LMI For All

Documentation & Development

User Tools

Site Tools


Sidebar

Start Pages

Team Pages

Upcoming Events

Apr 24 Modding Day
data:lfs

Labour Force Survey (Unemployment rates)

  • Submitted by: Luke Bosworth, l.p.bosworth@warwick.ac.uk
  • Submitted on: 04/06/2018
  • Revision; 7

Data File(s)

This data load contains 6 files , which are as follows:

File Content Size (bytes)
LFSraw06-10.csv LFS Data 2006-2010 (raw numbers) 42,039,261
LFSraw11-17_2DigInd.csv LFS Data 2011-2017 (raw numbers) (2 digit Industries) 50,152,547
LFSraw11-17_75Ind.csv LFS Data 2011-2017 (raw numbers) (75 Industries) 50,135,417
LFSlabelled06-10.csv LFS Data 2006-2010 (labelled values) 175,816,666
LFSlabelled11-17_2DigInd.csv LFS Data 2011-2017 (labelled values) (2 digit Industries) 225,948,483
LFSlabelled11-17_75Ind.csv LFS Data 2011-2017 (labelled values) (75 Industries) 218,400,457

Source Dataset

These data come from the LFS (Labour Force Survey). The raw data is provided by ONS as quarterly output.

Processing

The data provided here has been manipulated and re-weighted (see WeightP below) to give unemployment (and other) estimates by calendar year output sharing specific characteristics of the individuals involved (e.g. gender, age, qualification, etc.).
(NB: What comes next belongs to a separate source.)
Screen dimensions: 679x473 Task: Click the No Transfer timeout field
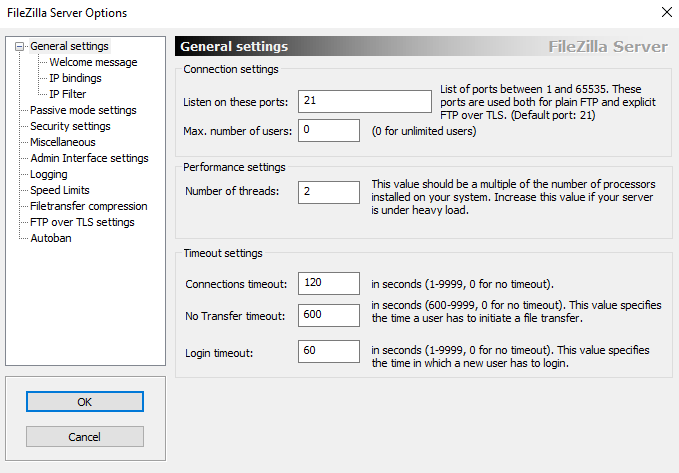(x=328, y=316)
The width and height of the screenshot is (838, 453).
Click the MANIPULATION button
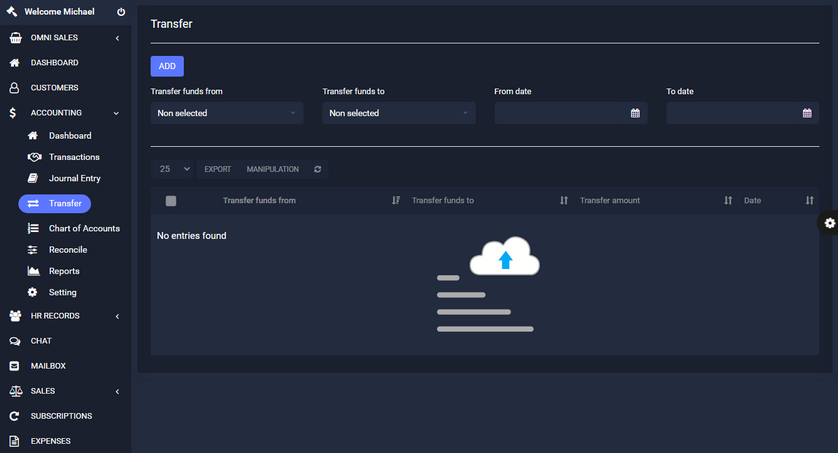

The data are provided as 2 main groups of files, this is due to classification changes within occupation from SOC2000 to SOC2010.

Fields and Columns

LFSraw06-10.csv / LFSlabelled06-10.csv

  • age - Ages (0-74)
  • AgeBands - Ages Bands (8)
  • estat - Employment Status (5)
  • Gender - Gender (2)
  • Industry92 - Industry DIVISION in main job (2 digit 1992 classification)
  • Industry07 - Industry DIVISION in main job (2 digit 2007 classification)
  • Industry92L - Industry DIVISION in Last main job (2 digit 1992 classification)*
  • Industry07L - Industry DIVISION in Last main job (2 digit 2007 classification)*
  • NQF5 - Qualifications (0-5)
  • NQF8 - Qualifications (0-8)
  • Occ2Dig2K - Occupations SOC2000 (2 digit level)
  • Occ2Dig2KL - Last Job Occupations SOC2000 (2 digit level)
  • Occ3Dig2KL - Last Job Occupations SOC2000 (3 digit level)
  • Occ4Dig2K - Occupations SOC2000 (4 digit level)
  • Region - UK Regions (12)
  • WeightP - Number of people
  • year - Years (2006-2010)

LFSraw11-16I_2DigInd.csv / LFSlabelled11-16I_2DigInd.csv

This file has the same content as the file below but for industries at 2 digit level (rather than 75 industries).

  • age - Ages (0-74)
  • AgeBands - Ages Bands (8)
  • estat - Employment Status (5)
  • Gender - Gender (2)
  • Industry07 - Industry DIVISION in main job (2 digit 2007 classification)
  • Industry07L - Industry DIVISION in last main job (2 digit 2007 classification)
  • NQF5 - Qualifications (0-5)
  • NQF8 - Qualifications (0-8)
  • Occ2Dig10 - Occupations SOC2010 (2 digit level)
  • Occ2Dig10L - Last job Occupations SOC2010 (2 digit level)
  • Occ3Dig10L - Last job Occupations SOC2010 (3 digit level)
  • Occ4Dig10 - Occupations SOC2010 (4 digit level)
  • Occ4Dig102km - SOC2010 mapped to SOC2000 Main Job Unit Code (4 digit level - 2011 only)
  • Region - UK Regions (12)
  • WeightP - Number of people
  • year - Years (2011-2017)

LFSraw11-16I_75Ind.csv / LFSlabelled11-16I_75Ind.csv

This file has the same content as the file above but for 75 industries (rather than 2 digit industries).

  • age - Ages (0-74)
  • AgeBands - Ages Bands (8)
  • estat - Employment Status (5)
  • Gender - Gender (2)
  • Ind75 - Industry in main job (75)
  • Ind75L - Industry in last main job (75)
  • NQF5 - Qualifications (0-5)
  • NQF8 - Qualifications (0-8)
  • Occ2Dig10 - Occupations SOC2010 (2 digit level)
  • Occ2Dig10L - Last job Occupations SOC2010 (2 digit level)
  • Occ3Dig10L - Last job Occupations SOC2010 (3 digit level)
  • Occ4Dig10 - Occupations SOC2010 (4 digit level)
  • Occ4Dig102km - SOC2010 mapped to SOC2000 Main Job Unit Code (4 digit level - 2011 only)
  • Region - UK Regions (12)
  • WeightP - Number of people
  • year - Years (2011-2017)

Output

When queried the dataset output provides information on the employment circumstances of the UK population. The source should only be used to identify unemployment rates. Data are provided for individual cases. These have to be aggregated up to provide an account of the numbers of people in a particular category or with particular characteristics.

Queries and calculations

LFSraw06-10.csv / LFSlabelled06-10.csv Specification

The first to fifteenth columns from 'age' to 'Region', are the characteristics of people covered by the dataset. The sixteenth column, 'WeightP', represents the number of people in the year (specified in the final column) and with the characteristics in columns one to fifteen. 'WeightP' compensates for non-response and grosses to population estimates.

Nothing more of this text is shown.